ROB FORD

What does the Rob Ford video tell us?

It confirms our understanding of a man who was on a highway to hell, but it is knowledge that comes too late

Darren Calabrese/CP

Darren Calabrese/CP

When his officers finally found it, sending Toronto into full-scale upheaval, then-police chief Bill Blair declared himself “disappointed” by the scenes in the Rob Ford crack video. He didn’t describe them, and the courts were customarily intent on keeping the clip under wraps, lest its publication prejudice the extortion trial of Ford’s former driver, Sandro Lisi. But that mild reaction on the part of the city’s police chief was enough to draw rebuke from Doug Ford, then a Toronto councillor, who suggested Blair was using his position to wage political warfare against his brother, then the city’s beleaguered mayor.

On Thursday, after the charges against Lisi were dropped, the video was available for all to see, and “disappointed” seems a fitting response. Three years ago, recall, the Toronto Star had reported that Ford could be seen in the clip using racially offensive language and calling Justin Trudeau, then the federal Liberal leader, a “fag.” In fact, it’s hard to hear Ford saying anything on the video. The foul commentary that is audible comes mostly from the regrettable Elena Basso, Ford’s friend and the presumptive host of the impromptu party, where—yes—Rob Ford can be seen pulling on a crack pipe. He is clearly no stranger to the process. His lolling head and glassy eyes remove all doubt that he’s high.

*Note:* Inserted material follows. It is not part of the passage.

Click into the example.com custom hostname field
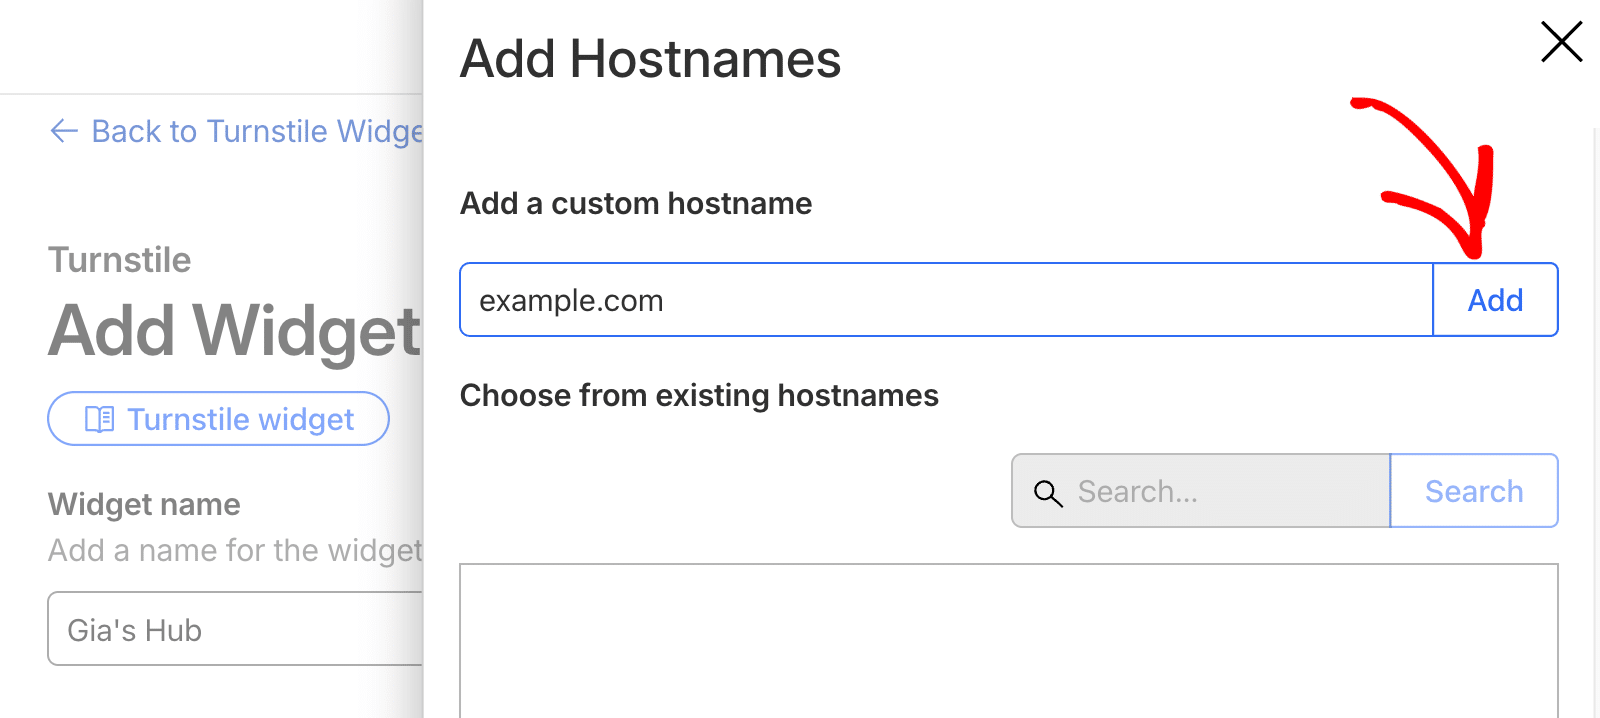 945,300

Which tells us what? As others have noted, had the video been released when it was discovered, its publication might have made some difference to Ford. Today, it merely solidifies our understanding of him as a man on a highway to hell (what threat its release posed to Lisi’s legal rights, only the courts know; he doesn’t even appear in it). But that knowledge came to us too late, and the world has moved on. Lisi is a free man. Doug Ford is out of office. Bill Blair is now an MP in the Liberal government of Justin Trudeau—overseeing federal plans to legalize cannabis. In March, Rob Ford died of cancer.